Le PDG de Quebecor, Pierre Karl Péladeau, menace de poursuivre le gouvernement fédéral si le ministre du Patrimoine n'intervient pas pour changer les critères d'admissibilité au Fonds des médias du Canada et permettre à des émissions comme Star Académie d'en bénéficier.

Dans une lettre envoyée au ministre James Moore le 14 juin et que La Presse a obtenue, M. Péladeau fustige le conseil d'administration et son président, Louis Roquet, pour l'interprétation qu'ils font des critères d'admissibilité au fonds de 350 millions de dollars mis sur pied par Ottawa en avril dernier.

M. Péladeau dénonce entre autres le fait que Star Académie, «le plus grand succès de l'histoire de la télédiffusion canadienne», ne soit pas admissible.

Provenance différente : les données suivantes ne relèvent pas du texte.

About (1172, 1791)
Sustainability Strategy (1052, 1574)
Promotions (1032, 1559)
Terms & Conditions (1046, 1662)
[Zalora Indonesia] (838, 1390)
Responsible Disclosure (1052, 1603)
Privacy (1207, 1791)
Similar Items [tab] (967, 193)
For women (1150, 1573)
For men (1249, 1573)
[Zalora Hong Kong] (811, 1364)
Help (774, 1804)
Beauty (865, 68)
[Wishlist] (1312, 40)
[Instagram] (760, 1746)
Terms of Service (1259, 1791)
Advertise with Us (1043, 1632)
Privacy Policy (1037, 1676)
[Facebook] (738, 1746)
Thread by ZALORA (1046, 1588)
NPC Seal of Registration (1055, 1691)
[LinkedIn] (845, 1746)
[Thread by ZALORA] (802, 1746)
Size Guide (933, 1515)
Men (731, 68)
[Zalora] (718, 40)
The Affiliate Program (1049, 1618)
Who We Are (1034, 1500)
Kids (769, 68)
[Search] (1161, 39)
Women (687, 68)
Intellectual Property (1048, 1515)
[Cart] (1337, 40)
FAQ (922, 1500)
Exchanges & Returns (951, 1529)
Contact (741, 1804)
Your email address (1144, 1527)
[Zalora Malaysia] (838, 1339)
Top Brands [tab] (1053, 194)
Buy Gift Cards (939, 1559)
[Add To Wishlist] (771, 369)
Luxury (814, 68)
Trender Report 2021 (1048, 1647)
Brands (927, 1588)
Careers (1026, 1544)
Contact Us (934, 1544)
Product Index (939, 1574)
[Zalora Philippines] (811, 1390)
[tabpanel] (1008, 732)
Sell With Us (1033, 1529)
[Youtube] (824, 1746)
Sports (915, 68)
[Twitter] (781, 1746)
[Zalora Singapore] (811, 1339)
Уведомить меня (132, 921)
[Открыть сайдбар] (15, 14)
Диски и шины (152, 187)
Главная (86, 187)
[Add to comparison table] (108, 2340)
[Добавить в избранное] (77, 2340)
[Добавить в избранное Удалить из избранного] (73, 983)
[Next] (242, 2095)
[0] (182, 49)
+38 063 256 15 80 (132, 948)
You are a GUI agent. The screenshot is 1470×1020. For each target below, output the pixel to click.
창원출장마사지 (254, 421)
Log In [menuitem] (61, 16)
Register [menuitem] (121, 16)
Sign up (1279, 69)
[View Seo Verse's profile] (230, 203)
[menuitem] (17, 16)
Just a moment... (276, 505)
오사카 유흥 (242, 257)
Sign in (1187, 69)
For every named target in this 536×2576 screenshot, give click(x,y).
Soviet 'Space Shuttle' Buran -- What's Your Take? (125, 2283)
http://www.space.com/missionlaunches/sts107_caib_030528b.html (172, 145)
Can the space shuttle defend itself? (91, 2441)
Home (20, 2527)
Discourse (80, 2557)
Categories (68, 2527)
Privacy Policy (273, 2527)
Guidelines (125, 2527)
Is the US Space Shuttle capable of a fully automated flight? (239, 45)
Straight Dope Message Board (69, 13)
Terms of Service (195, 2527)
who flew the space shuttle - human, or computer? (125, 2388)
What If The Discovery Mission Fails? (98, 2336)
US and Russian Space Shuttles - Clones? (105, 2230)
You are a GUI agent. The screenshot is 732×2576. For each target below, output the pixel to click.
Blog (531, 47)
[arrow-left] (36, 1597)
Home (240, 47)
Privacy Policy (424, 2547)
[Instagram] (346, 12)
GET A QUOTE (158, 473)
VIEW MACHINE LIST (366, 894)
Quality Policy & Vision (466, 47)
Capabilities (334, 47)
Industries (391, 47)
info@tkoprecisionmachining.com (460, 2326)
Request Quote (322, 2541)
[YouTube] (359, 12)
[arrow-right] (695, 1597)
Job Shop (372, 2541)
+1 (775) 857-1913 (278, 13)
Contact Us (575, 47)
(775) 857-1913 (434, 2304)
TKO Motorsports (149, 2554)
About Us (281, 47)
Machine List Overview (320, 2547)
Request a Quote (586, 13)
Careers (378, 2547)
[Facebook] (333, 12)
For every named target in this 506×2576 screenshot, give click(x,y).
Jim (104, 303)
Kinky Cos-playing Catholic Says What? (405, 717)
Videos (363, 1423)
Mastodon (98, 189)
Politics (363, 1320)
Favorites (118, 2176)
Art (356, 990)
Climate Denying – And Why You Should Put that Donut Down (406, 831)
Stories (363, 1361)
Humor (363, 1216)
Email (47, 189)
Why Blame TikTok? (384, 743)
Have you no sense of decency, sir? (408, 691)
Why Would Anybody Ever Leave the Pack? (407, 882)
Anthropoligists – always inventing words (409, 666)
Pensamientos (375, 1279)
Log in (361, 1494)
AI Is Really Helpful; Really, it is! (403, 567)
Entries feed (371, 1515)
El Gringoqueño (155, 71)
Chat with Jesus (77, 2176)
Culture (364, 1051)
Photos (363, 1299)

«Nous vous pressons d'intervenir sans délai pour vous assurer qu'une autre occasion semblable ne soit pas perdue», écrit le président en anglais.

«Les événements des derniers mois nous ont amenés à envisager sérieusement des poursuites judiciaires ou réglementaires et de réserver nos droits et recours à cet égard», dit-il encore.

Le Fonds des médias du Canada est né de la fusion du Fonds des nouveaux médias et du Fonds canadien de la télévision. Il est financé au tiers par les contribuables et aux deux tiers par une taxe imposée aux diffuseurs par câble ou satellite.

La lettre a été envoyée au ministre, aux membres du conseil d'administration du Fonds et aux représentants des diffuseurs.

Les nouveaux critères, qu'il revient au conseil d'administration d'appliquer, reposent notamment sur le succès commercial du projet soumis, qui doit être établi ou potentiel. Les émissions de variétés ou les arts de la scène ne peuvent recevoir de financement que si «le promoteur peut démontrer que le marché seul ne peut en soutenir la production».

«Clairement, des changements sont requis dans la définition des variétés et des arts de la scène», tranche Pierre Karl Péladeau, qui note au passage qu'il est inacceptable que des éléments comme des concours ou des présentations de prix puissent disqualifier une émission.

Charge contre le président

Dans sa lettre, M. Péladeau se plaint également du fait que le conseil d'administration soit présidé par Louis Roquet, qui est aussi directeur général de la Ville de Montréal. «M. Roquet ne peut accorder au Fonds des médias du Canada tout le temps qu'il nécessite», dit-il. Il ajoute que Montréal, «une grande ville en plein bouleversement», nécessite elle aussi que son directeur général s'y consacre exclusivement.

Le vice-président aux affaires corporatives de Quebecor, Serge Sasseville, s'est aussi adressé aux membres du conseil d'administration du Fonds pour dénoncer la présidence de M. Roquet. «Nous nous interrogeons sur la capacité de M. Roquet à continuer à occuper la charge de président du conseil d'administration», écrit-il dans un courriel que La Presse a également obtenu. «Nous demandons aux membres de ce conseil d'administration de prendre action dans les plus brefs délais», peut-on y lire.

Pas d'intervention

Au bureau du ministre Moore, hier, on marchait sur des oeufs. «Nous allons répondre à la lettre», a simplement dit le directeur des communications, Jean-Luc Benoît.

Quant à la demande d'intervention formulée par Pierre Karl Péladeau, il n'a pas souhaité s'avancer. «Les critères sont établis et on n'intervient pas dans les décisions du Fonds.»

Louis Roquet, Pierre Karl Péladeau et Serge Sasseville n'ont pas répondu aux demandes d'entrevue de La Presse.